Reply Tue 12 Jun, 2012 01:00 pm
Oatmealing is a recent created term which can be defined as ethical video piracy. A promise taken by an individual who bittorents illegal copies of movies and television now but promises to buy a copy of the DVD or streaming rights whenever the exclusive item comes available to the rest of the world where for whatever reason can not access the media right now.

Quote:
In short, the cartoon depicts a generic Oatmeal character—presumably standing in for the Oatmeal’s creator, Matthew Inman—as he struggles to watch the HBO show Game of Thrones. With an angel on his left shoulder and a devil on his right, he weighs whether to pirate the show.

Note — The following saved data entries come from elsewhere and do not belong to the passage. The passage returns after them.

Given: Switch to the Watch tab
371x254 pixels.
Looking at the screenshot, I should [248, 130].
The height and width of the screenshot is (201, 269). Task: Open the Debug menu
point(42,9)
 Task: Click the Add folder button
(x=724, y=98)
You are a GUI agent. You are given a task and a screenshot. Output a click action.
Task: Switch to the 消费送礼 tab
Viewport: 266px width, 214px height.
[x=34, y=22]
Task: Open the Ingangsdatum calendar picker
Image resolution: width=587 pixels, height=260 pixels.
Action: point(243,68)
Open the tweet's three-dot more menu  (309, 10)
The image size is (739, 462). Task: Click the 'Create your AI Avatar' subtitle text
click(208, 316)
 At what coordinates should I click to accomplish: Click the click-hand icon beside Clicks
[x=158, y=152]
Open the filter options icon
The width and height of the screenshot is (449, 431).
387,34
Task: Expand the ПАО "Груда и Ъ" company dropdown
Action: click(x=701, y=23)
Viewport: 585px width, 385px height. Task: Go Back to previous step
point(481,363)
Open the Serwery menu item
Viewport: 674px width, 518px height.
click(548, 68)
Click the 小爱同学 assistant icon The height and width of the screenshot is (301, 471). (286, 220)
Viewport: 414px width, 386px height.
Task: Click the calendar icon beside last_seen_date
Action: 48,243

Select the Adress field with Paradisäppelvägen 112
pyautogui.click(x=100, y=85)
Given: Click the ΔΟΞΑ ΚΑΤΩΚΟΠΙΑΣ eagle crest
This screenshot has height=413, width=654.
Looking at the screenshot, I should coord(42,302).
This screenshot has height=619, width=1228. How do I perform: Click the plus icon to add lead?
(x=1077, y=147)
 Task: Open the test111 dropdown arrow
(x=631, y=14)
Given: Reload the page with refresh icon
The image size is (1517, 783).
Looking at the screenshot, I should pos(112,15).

At first, the angel wins, and the character tries to pay to watch the show. He goes to Netflix, where the release date for the show is listed as “unknown.” It’s similarly unavailable on iTunes, and attempting to watch it on Hulu Plus forwards him to HBO.com, where he’s told he needs to sign up for HBO with his cable provider in order to stream the show.

“The reason I use all these other websites is because I don’t have or want cable,” the character laments.

http://www.dailydot.com/news/oatmeal-cartoon-web-piracy/

The online webcomic that birthed the concept:
http://theoatmeal.com/comics/game_of_thrones

For a long time, I have been openly against bittorenting and other forms of video piracy. Out of frustration, I am now publicly supporting the ethical "bittorent now, pay later model."

Would you pay a monthly fee to be able to watch a particular channel (sans the need for all you can eat cable or satellite massive monthly bill)? Say make HBO a single channel equal to Netflix? I would love to see and would pay extra for say ... Netflix Premium if they had all the content of say HBO GO but without the cable TV requirements/subscription.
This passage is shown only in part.